**Task requirements:**
Can you copy out the data exactly? Leave the images out.

═════ Data provided

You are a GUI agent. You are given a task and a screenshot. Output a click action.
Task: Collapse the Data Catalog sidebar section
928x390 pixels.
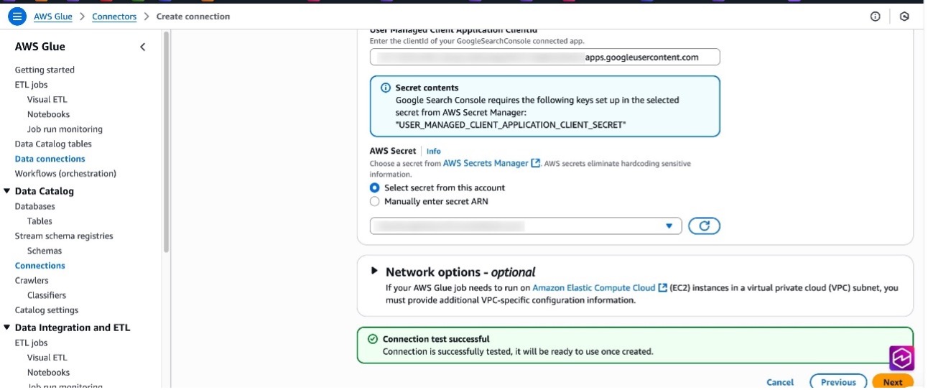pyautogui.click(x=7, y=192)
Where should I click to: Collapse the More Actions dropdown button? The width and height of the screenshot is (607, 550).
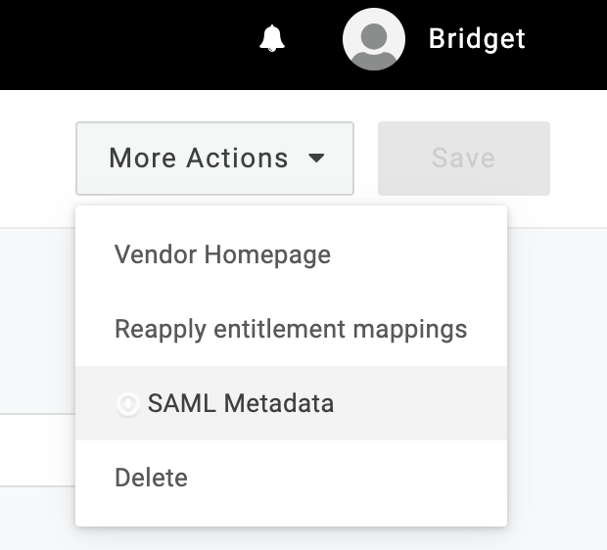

══════════

**Problem solution:**
You are a GUI agent. You are given a task and a screenshot. Output a click action.
Task: Collapse the Data Catalog sidebar section
928x390 pixels.
pyautogui.click(x=7, y=192)
Where should I click to: Collapse the More Actions dropdown button? The width and height of the screenshot is (607, 550).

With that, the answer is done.